A. Stand Up To Stigma is a fund-raiser and mental health awareness night. I felt like our community needed an event where we could come together and have an honest, open conversation about mental health. I wanted to address the stigma that still surrounds mental illness but more importantly have people within our community share their story of living with mental illness so others could see they weren’t alone, there was hope, they could get better. Specifically youth mental youth is a big topic for our event. The statistics are frightening. Three out of four children and youth with a mental health problem in Canada will not receive treatment. Three times as many youth (15 to 24 years old) die by suicide than by all forms of cancer combined. We are failing our youth and the only way we can address it is by starting the conversation. All money raised will be going to a Canadian mental health charity called Partners for Mental Health.

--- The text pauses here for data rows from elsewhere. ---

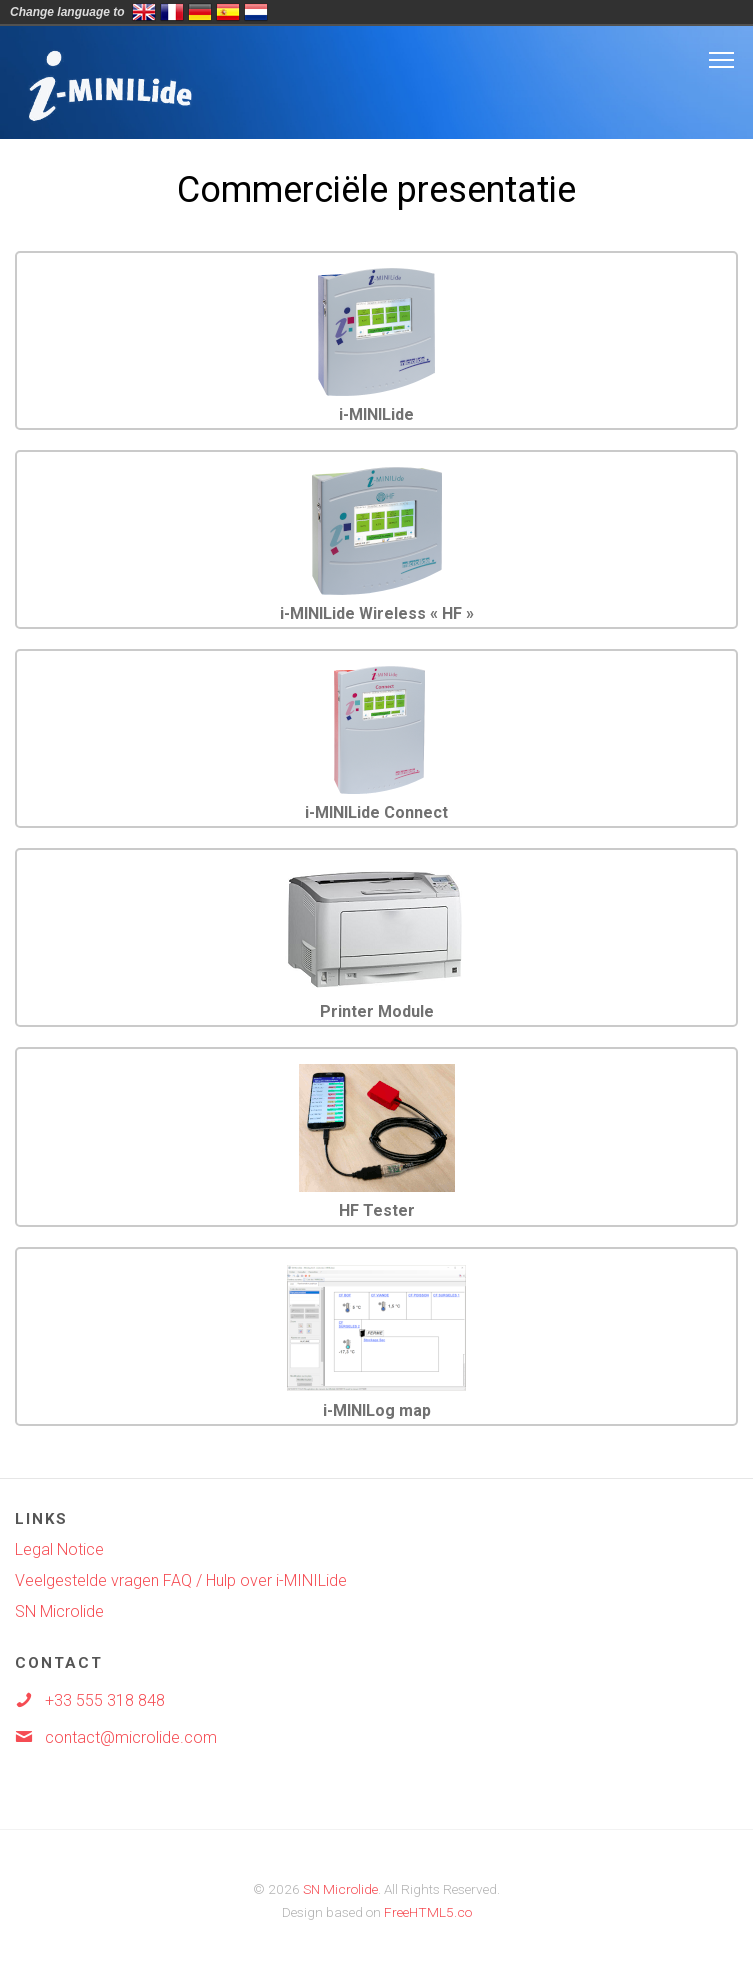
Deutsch (200, 12)
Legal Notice (59, 1549)
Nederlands (256, 12)
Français (172, 12)
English (144, 12)
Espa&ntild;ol (228, 12)
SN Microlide (59, 1611)
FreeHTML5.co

Q. We met at the OCD Conference in 2014, but it wasn’t your first time there, and it certainly won’t be the last. What keeps you coming back year after year?

A. It is the most fun I have all year. There is nothing quite like being with hundreds of other people who understand you. I have made great friends and every year there are workshops where I learn so much more about living with OCD. I know I would not have recovered as well from my relapse if it wasn’t for these conferences. They have provided me with so many tools and friendships to get better.

Q. If you could offer just one piece of advice to someone with OCD, what would it be?

A. Don’t give up, there’s hope. When it seems that getting better is impossible, believe that it is possible, because it is.